A finalidade do Conselho das Cidades é formular e propor diretrizes para o desenvolvimento urbano e metropolitano, de forma integrada ao desenvolvimento regional, com participação social e integração das políticas fundiária, de habitação, saneamento ambiental, trânsito, transporte e mobilidade urbana.

Questiona-se: Caso eleito qual será a postura do candidato acerca da política de desenvolvimento urbano de forma a garantir a efetiva participação da sociedade em geral na elaboração dos programas de desenvolvimento local e regional, priorizando o interesse público?

 


Meio ambiente – Lixo

Em sua encíclica LAUDATO SI, o Papa Francisco afirma que, muitas vezes, os impedimentos para o desenvolvimento sustentável são resultados de ações políticas ineficientes. Na Laudato Si, que ficou conhecida como a Encíclica Verde, Francisco diz que “as atitudes que dificultam os caminhos de solução, mesmo entre os crentes, vão da negação do problema à indiferença, à resignação acomodada ou à confiança cega nas soluções técnicas. Precisamos de nova solidariedade universal”.

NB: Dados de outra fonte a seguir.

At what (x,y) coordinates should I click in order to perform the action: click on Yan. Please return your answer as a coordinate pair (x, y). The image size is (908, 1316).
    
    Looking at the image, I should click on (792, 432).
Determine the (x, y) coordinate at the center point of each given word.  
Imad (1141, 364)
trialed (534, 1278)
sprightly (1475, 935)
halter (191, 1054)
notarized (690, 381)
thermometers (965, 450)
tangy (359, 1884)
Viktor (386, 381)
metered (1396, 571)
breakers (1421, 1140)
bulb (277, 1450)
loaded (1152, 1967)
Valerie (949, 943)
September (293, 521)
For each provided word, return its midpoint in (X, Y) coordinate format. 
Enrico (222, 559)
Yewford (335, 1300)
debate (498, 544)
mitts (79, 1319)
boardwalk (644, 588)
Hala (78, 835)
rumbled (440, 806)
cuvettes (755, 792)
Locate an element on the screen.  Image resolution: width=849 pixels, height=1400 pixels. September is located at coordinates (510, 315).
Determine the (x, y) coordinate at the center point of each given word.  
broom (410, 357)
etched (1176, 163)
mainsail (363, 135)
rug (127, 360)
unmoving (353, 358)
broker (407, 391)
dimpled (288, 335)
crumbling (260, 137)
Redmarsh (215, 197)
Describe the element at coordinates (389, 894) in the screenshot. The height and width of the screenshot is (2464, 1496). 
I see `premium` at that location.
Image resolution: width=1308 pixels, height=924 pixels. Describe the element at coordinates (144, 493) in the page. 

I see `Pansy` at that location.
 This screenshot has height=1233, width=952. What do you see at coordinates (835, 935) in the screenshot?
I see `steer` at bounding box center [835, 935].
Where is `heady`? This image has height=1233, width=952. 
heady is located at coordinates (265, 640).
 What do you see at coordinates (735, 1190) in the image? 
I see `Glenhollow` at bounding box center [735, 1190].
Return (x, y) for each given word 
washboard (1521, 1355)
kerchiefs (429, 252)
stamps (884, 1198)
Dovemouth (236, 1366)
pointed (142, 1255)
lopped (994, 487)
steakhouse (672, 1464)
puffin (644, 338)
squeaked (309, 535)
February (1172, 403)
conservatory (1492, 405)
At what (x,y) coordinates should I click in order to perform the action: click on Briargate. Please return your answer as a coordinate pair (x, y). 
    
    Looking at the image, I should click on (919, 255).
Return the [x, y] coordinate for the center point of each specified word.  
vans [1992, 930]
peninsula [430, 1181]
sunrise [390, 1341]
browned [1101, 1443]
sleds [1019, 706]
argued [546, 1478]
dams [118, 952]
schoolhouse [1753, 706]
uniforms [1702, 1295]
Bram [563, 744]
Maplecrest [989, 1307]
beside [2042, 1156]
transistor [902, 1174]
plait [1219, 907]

Em Maringá, ainda hoje a população padece com a falta de soluções para o grave  problema dos resíduos sólidos. O inadequado tratamento do lixo é questão que impacta negativamente o meio ambiente, tornando-se, inclusive, um problema de saúde pública.

Atualmente encontra-se em tramitação na Câmara, lei de iniciativa daquela casa, a partir de requerimento feito pela Arquidiocese de Maringá, que determina ao Município a elaboração do Plano de Gerencialmente de Resíduos Sólidos Urbanos.

Questiona-se: Caso eleito qual será a postura do candidato acerca da imediata elaboração, com a participação efetiva da sociedade civil organizada, do Plano Municipal de Gerenciamento de Resíduos Sólidos Urbanos como forma de delimitar-se um cronograma para a resolução do problema do lixo, que abarque os seguintes pontos: redução na produção do lixo (educação ambiental), coleta seletiva, compostagem, reciclagem (sistema de cooperativas de catadores) e a reutilização?